--- begin Dataset rows ---
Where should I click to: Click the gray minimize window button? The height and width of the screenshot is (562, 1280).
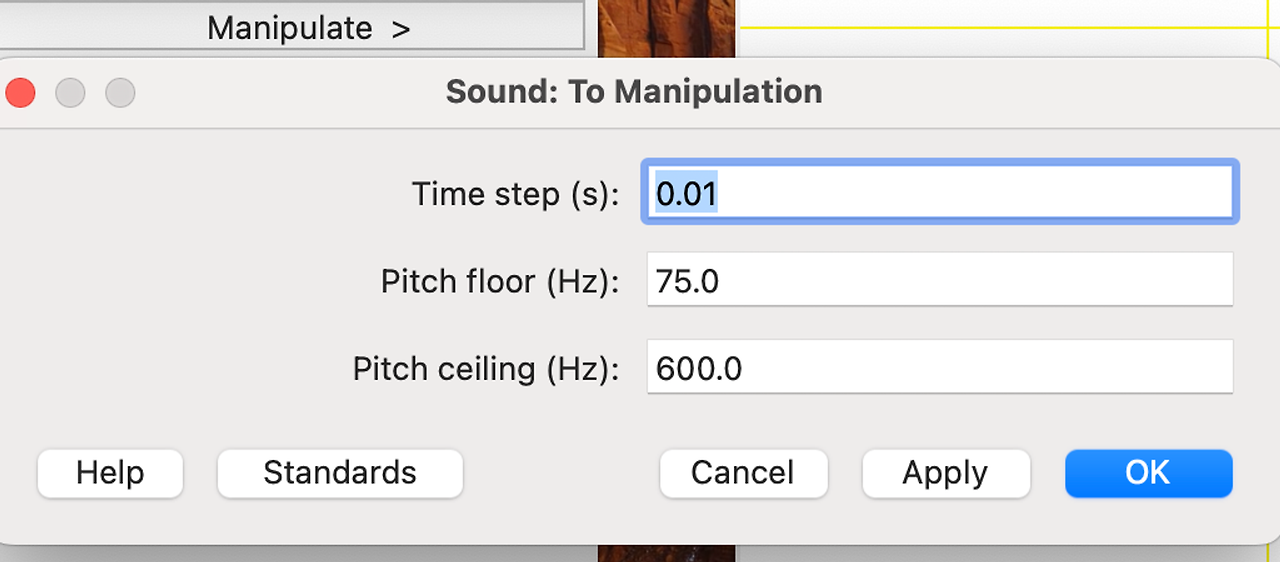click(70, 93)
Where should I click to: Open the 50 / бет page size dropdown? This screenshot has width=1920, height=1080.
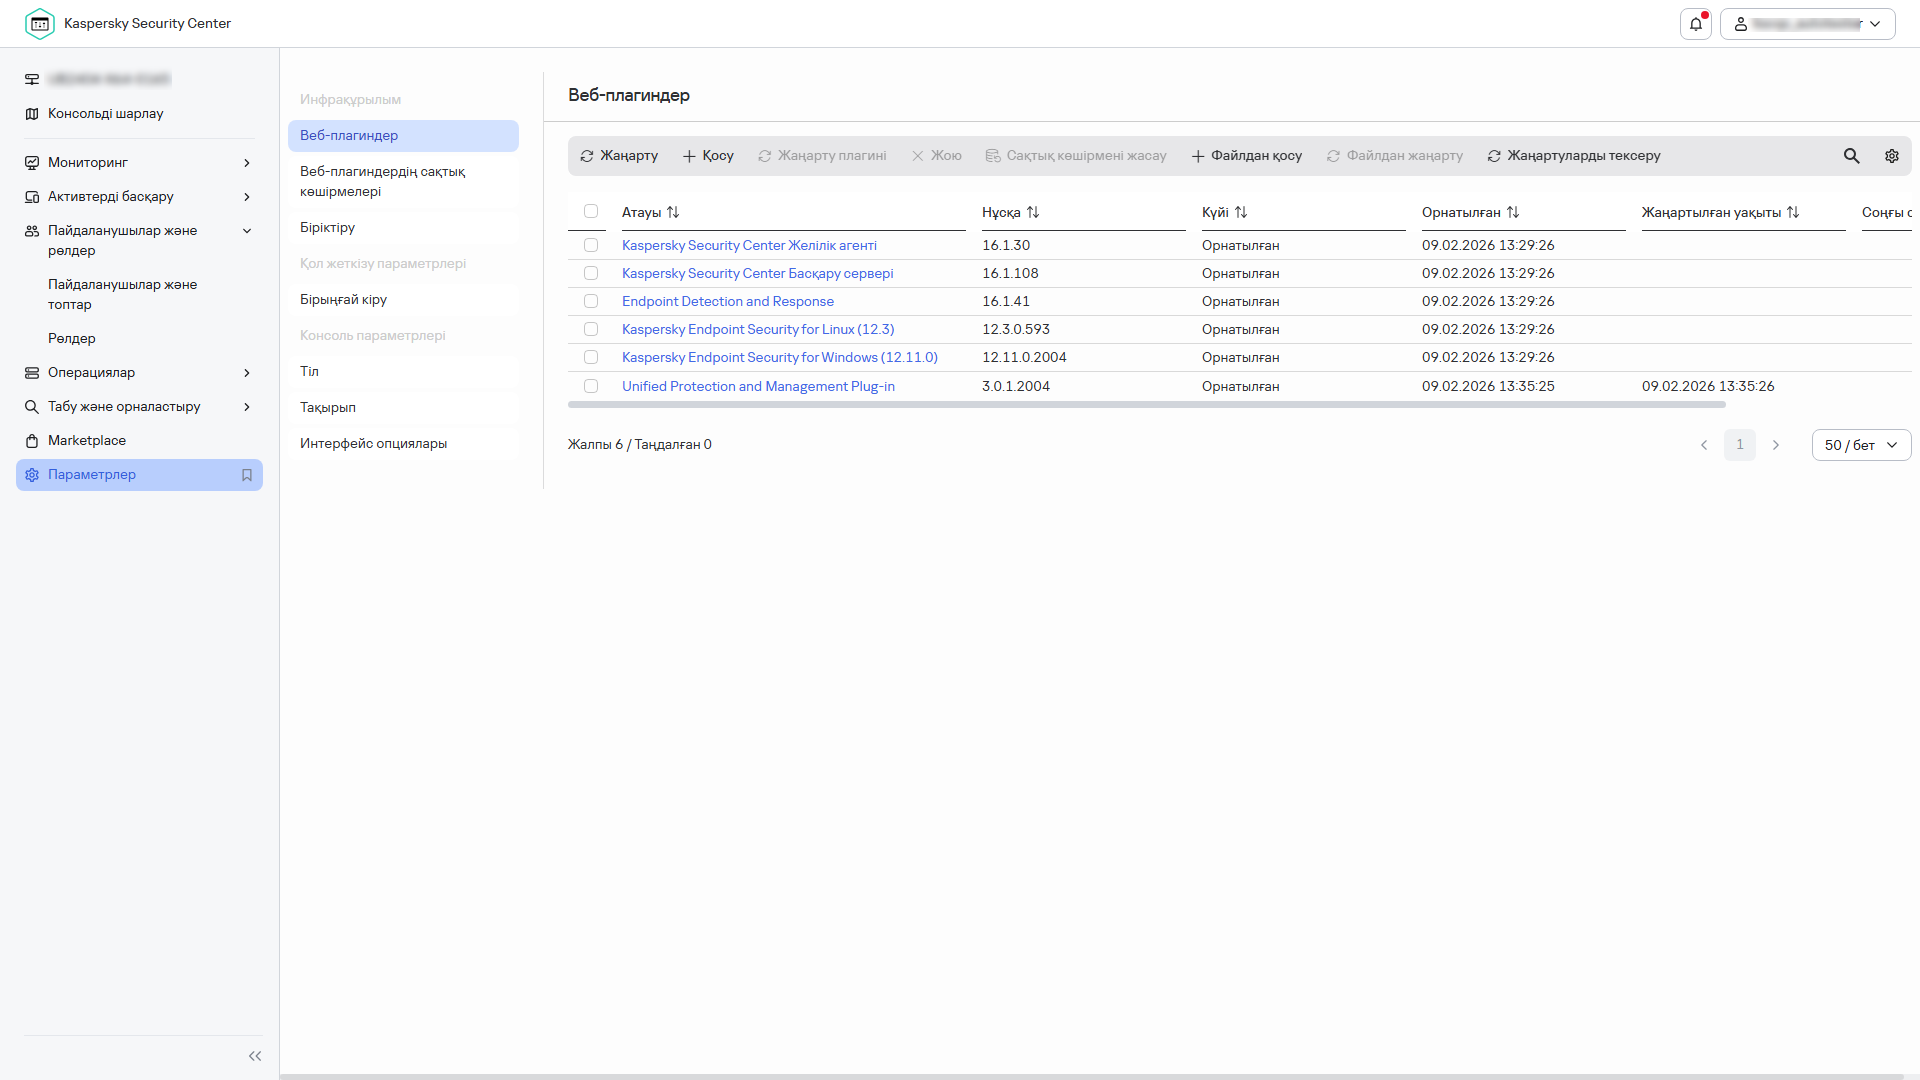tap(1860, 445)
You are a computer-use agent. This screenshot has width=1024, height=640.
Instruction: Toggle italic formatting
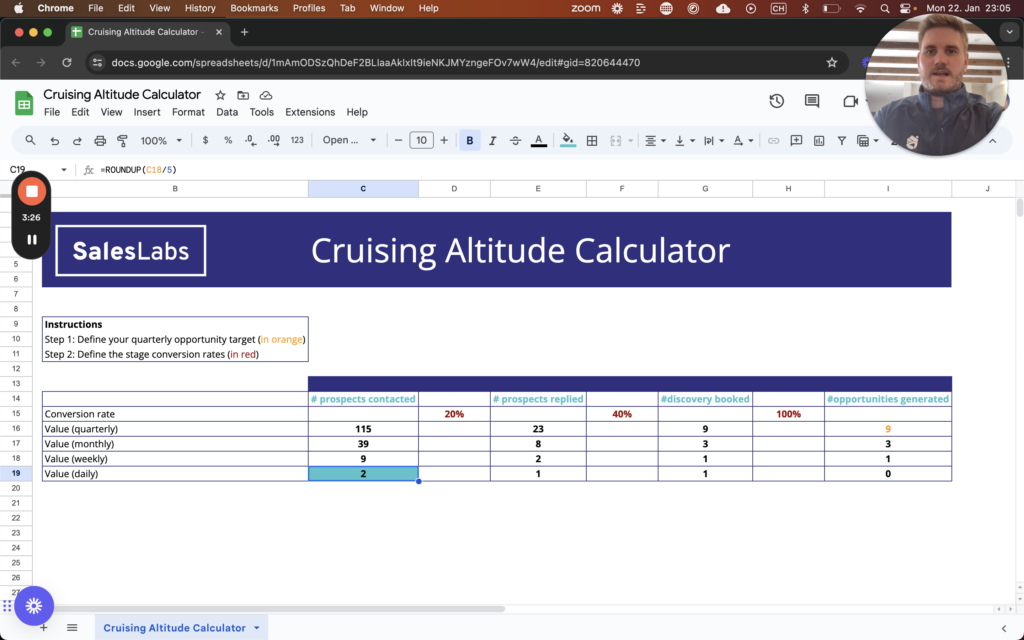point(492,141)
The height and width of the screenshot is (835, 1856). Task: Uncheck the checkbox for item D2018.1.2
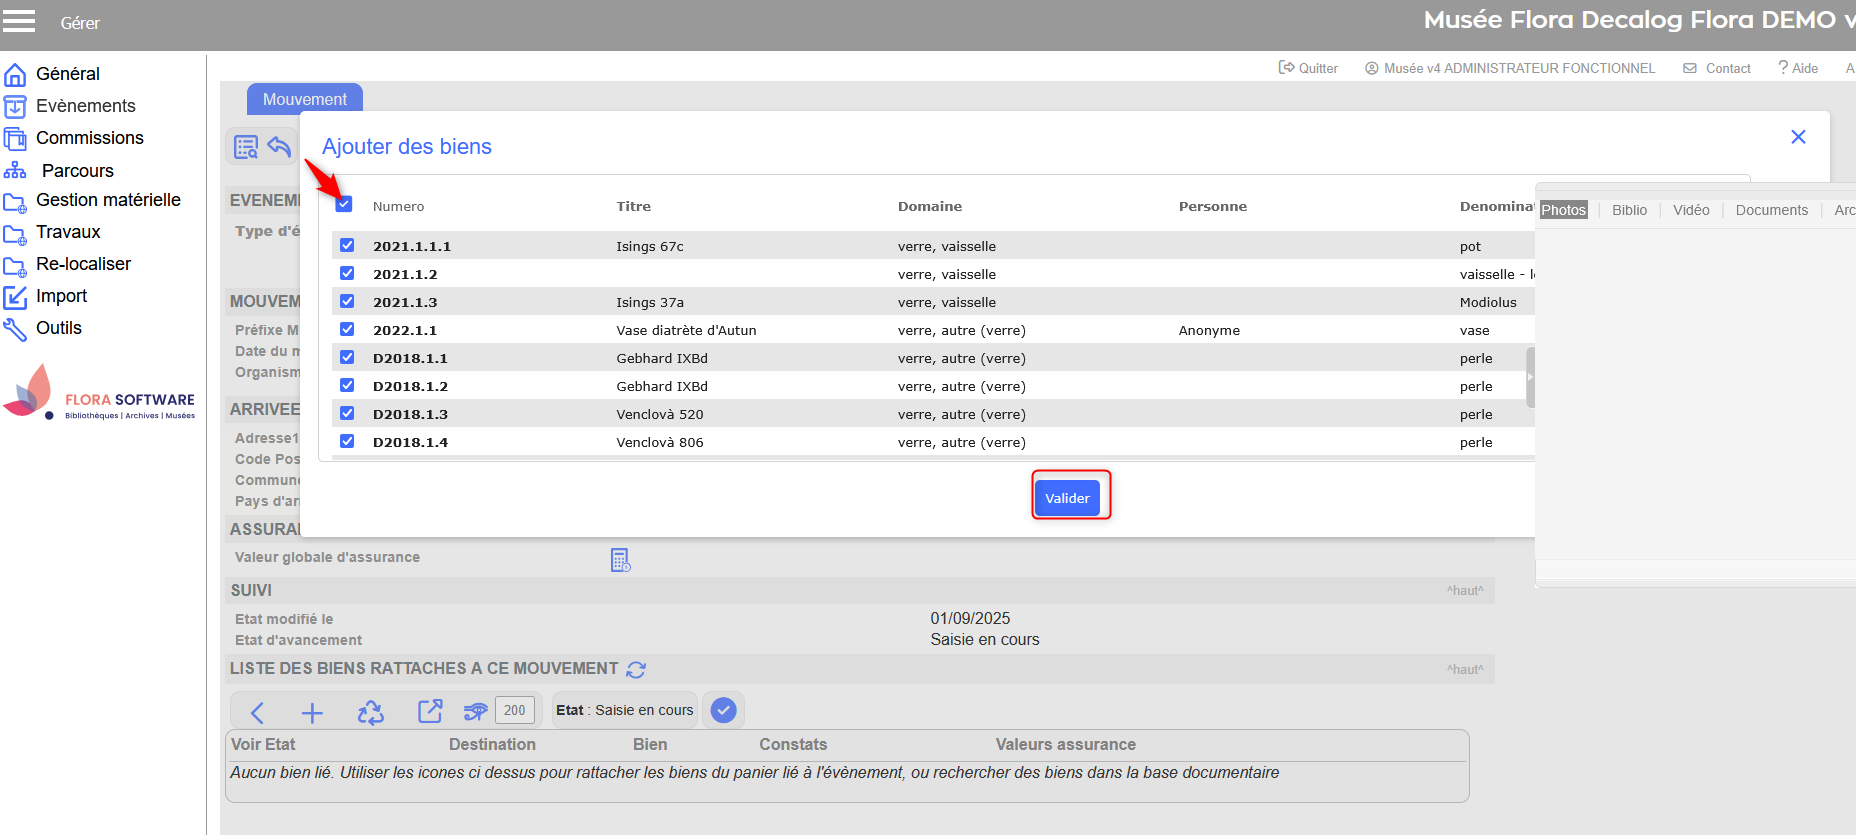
--- end Dataset rows ---
--- begin Dataset rows ---
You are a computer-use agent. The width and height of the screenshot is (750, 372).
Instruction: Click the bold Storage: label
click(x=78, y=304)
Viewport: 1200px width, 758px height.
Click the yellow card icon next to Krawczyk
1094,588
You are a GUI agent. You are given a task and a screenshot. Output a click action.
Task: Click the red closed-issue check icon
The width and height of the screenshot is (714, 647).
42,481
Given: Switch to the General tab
--- end Dataset rows ---
--- begin Dataset rows ---
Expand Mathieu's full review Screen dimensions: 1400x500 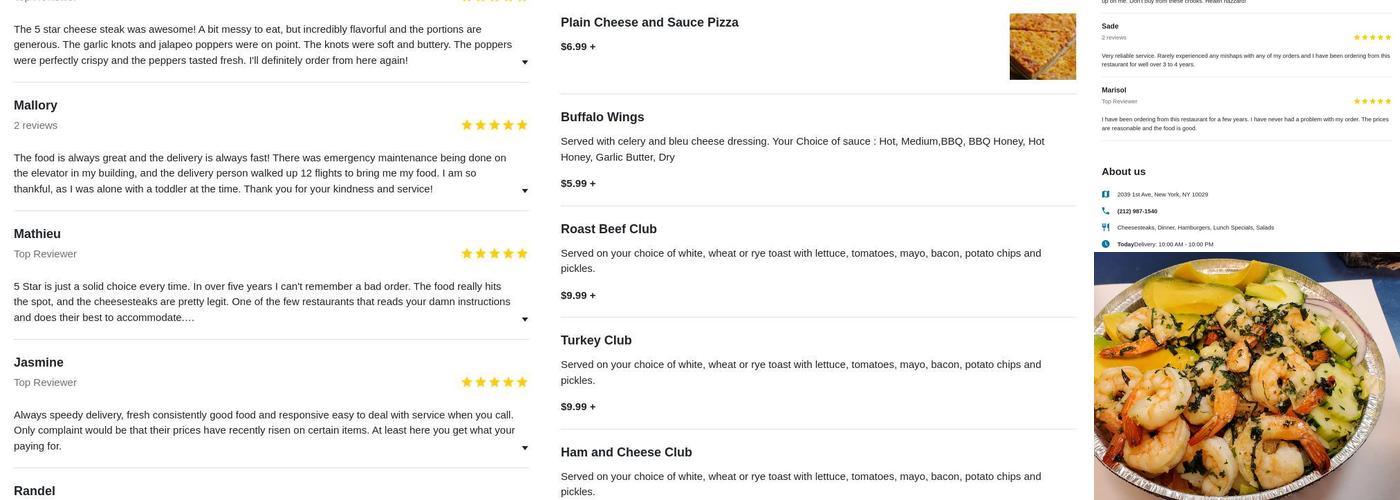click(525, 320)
--- end Dataset rows ---
▶ [Short task]:
Rewrite the records starting with the line containing "Where should I click to: Click" and going on through the line containing "The height and width of the screenshot is (835, 1856).", requests included, with each coordinate in the answers scaled by 0.25 and rounded to a whole number (halves round up), and all numbers in the requests left unchanged. Omit the pictures.

▶ [Reply]:
Where should I click to: Click the gray minimize window button? The height and width of the screenshot is (562, 1280).
click(18, 23)
Where should I click to: Open the 50 / бет page size dropdown? This screenshot has width=1920, height=1080.
tap(465, 111)
You are a computer-use agent. This screenshot has width=1024, height=640.
Instruction: Toggle italic formatting
point(123,35)
The height and width of the screenshot is (835, 1856). Task: Uncheck the checkbox for item D2018.1.2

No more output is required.